Yesterday, I missed a call from John’s daughter Connie. Her message told of his death, which we’d known was coming soon. When I pushed the “redial” button, I thought I’d reach Connie’s cell but instead was ringing John’s home. But by this time, his apartment was empty, and I got his answering machine.

When I heard the just-deceased John’s strong voice come on the recording, I burst into tears:

“ I’m not able to come to the phone at this time…”

That sentence tore into my heart with its truth, reminding me again of the wrenching separation death creates between us and the ones we love. Death was Satan’s idea, and by our sin we fell into it.

I think often of the permanency of death’s separation, not throughout eternity but definitely in this life. The deceased are completely unreachable. This might be the core reason we grieve. As I’ve often said about Nate, if I knew I could have a few minutes with him, it’d be something to eagerly anticipate, to enjoy as it happened, and to savor afterwards. A mini-visit, even once a year, would mean so much.

But God has constructed a tantalizing plan whereby we can reconnect with our loved ones. There’s only one difficult hurdle: wait-time. The reunions of our dreams will occur with certainty, but they’ll be on God’s timetable, not ours.

I will be with Nate, and Connie will be with John, but that’ll be just the beginning. Reunions from all human history will happen, beyond our wildest imaginations. We’ll be on talking terms with Adam and Eve, Moses, Noah, Samuel, Jesus’ disciples, Paul and thousands of others.

But best of all, we’ll be in a face-to-face, one-on-one with Jesus Christ, who will be facilitating all the other get-togethers. We know it’ll be beyond our wildest imaginations, because the Bible says exactly that; if we can imagine it, that isn’t it.

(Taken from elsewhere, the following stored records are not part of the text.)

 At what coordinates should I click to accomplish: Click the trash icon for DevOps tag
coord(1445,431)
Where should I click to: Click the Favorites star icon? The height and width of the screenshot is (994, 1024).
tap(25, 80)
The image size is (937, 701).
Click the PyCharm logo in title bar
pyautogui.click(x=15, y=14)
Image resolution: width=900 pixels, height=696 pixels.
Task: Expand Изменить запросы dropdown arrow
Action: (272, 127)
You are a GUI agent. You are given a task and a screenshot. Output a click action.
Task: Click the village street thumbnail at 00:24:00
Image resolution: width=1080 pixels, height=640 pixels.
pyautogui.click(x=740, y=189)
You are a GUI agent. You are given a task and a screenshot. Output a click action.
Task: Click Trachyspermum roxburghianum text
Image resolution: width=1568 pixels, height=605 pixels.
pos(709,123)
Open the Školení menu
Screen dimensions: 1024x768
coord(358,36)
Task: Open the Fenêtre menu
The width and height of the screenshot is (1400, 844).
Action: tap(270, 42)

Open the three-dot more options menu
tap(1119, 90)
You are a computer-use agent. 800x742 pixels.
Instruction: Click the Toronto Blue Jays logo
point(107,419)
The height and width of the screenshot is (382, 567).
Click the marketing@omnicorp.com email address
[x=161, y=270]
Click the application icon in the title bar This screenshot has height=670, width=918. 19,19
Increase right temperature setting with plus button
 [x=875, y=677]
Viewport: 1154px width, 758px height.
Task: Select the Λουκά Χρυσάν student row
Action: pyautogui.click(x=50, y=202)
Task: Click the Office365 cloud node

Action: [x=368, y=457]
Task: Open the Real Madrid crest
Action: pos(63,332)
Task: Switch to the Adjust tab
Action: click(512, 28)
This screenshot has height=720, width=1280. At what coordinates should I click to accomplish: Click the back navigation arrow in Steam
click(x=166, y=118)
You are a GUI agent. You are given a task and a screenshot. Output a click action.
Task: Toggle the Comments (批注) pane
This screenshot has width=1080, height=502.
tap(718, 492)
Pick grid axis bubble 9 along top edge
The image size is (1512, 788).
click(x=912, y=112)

The challenge is waiting with grace, staying involved in life until our number of days is completed, and looking forward to those phenomenal meetings with hope.

After that, no answering machine will have the power to make us cry.

“No eye has seen, no ear has heard, and no mind has imagined what God has prepared for those who love him.” (1 Corinthians 2:9)

Remembering Our Anniversary

Although Nate and I would have been married 41 years today, I’ve decided to officially stop counting. He isn’t here, and our real number froze just short of 40. Although I enjoyed paging through our wedding photo album today, I’m wearing his wedding band on a chain around my neck, a reminder of his absence. Even so, it wasn’t a difficult day.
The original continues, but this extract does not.